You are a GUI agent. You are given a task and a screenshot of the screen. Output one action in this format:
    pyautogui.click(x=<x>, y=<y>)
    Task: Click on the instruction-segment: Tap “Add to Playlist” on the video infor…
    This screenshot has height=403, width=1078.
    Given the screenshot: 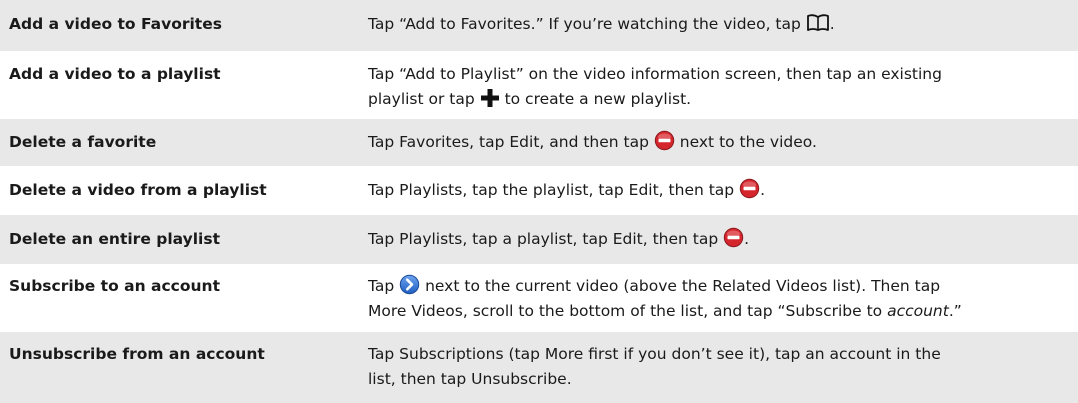 What is the action you would take?
    pyautogui.click(x=655, y=74)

------------

Exercise description: Print the lines above word for word, from the first line through the line containing "This screenshot has", with both of those lines included.

Task output:
You are a GUI agent. You are given a task and a screenshot of the screen. Output one action in this format:
    pyautogui.click(x=<x>, y=<y>)
    Task: Click on the instruction-segment: Tap “Add to Playlist” on the video infor…
    This screenshot has height=403, width=1078.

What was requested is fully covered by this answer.